Mylotarg was initially approved in 2000 but was voluntarily withdrawn from the market because the data did not show clinical benefit and there were safety concerns, including early deaths. The recent approval of Mylotarg includes a new patient population, a lower recommended dose, and a different schedule in combination with chemotherapy or by itself.
“We are approving Mylotarg after a careful review of the new dosing regimen, which has shown that the benefits of this treatment outweigh the risk,” said Dr. Richard Pazdur, director of the FDA’s Oncology Center of Excellence, in a press release.
Acute myeloid leukemia is a type of cancer that forms in the bone marrow. An estimated 21,380 people will be diagnosed with this type of leukemia in 2017, according to the National Cancer Institute.
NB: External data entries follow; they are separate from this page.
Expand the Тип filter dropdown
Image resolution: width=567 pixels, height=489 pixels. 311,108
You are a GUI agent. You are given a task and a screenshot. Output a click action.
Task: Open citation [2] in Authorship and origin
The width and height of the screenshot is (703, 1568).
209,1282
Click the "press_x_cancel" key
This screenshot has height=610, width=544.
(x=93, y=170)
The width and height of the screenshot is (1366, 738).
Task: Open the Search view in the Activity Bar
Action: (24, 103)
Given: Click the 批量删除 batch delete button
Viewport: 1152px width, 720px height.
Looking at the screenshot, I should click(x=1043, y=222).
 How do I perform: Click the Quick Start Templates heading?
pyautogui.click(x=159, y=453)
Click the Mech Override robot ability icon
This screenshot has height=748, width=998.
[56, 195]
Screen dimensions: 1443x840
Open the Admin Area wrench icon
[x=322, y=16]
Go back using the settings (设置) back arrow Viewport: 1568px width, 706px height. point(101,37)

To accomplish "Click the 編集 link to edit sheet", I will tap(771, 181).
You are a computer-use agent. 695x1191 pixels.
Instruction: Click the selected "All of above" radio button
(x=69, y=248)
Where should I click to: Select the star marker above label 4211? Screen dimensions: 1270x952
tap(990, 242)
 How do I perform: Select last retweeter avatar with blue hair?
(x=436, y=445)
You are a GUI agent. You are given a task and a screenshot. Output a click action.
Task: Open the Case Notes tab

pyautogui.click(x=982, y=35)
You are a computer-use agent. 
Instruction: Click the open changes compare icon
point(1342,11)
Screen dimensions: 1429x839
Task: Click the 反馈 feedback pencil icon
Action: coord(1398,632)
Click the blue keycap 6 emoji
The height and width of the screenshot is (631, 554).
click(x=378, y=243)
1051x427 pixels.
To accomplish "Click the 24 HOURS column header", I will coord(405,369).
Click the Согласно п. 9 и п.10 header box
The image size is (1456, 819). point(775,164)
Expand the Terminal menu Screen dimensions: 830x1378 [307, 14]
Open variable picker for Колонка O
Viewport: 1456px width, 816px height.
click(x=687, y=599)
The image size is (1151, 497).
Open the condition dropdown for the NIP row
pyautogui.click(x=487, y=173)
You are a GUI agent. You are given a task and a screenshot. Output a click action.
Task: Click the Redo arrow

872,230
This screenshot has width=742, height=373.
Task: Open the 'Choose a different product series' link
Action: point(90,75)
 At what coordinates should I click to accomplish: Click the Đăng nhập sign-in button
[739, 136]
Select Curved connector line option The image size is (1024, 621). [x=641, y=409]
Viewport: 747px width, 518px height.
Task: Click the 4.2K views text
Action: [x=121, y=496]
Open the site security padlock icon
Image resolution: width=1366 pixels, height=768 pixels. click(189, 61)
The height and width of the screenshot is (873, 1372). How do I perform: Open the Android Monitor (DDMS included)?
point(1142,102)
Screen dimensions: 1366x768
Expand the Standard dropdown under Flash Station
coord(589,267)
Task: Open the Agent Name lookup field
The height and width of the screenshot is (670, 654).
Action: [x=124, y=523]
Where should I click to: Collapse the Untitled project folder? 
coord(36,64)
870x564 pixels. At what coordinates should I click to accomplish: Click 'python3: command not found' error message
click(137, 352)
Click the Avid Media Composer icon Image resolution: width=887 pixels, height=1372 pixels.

Mylotarg is available as an injection to be given into the vein. Side effects may include bleeding, infection, fever, nausea and vomiting and constipation. Serious side effects include infusion-related reactions and severe bleeding. This medication can also cause harm to unborn babies if taken during pregnancy.
Mylotarg includes a boxed warning regarding the risk of severe or fatal liver damage, including the blockage of veins in the liver.
The FDA granted approval of Mylotarg to to Pfizer Inc.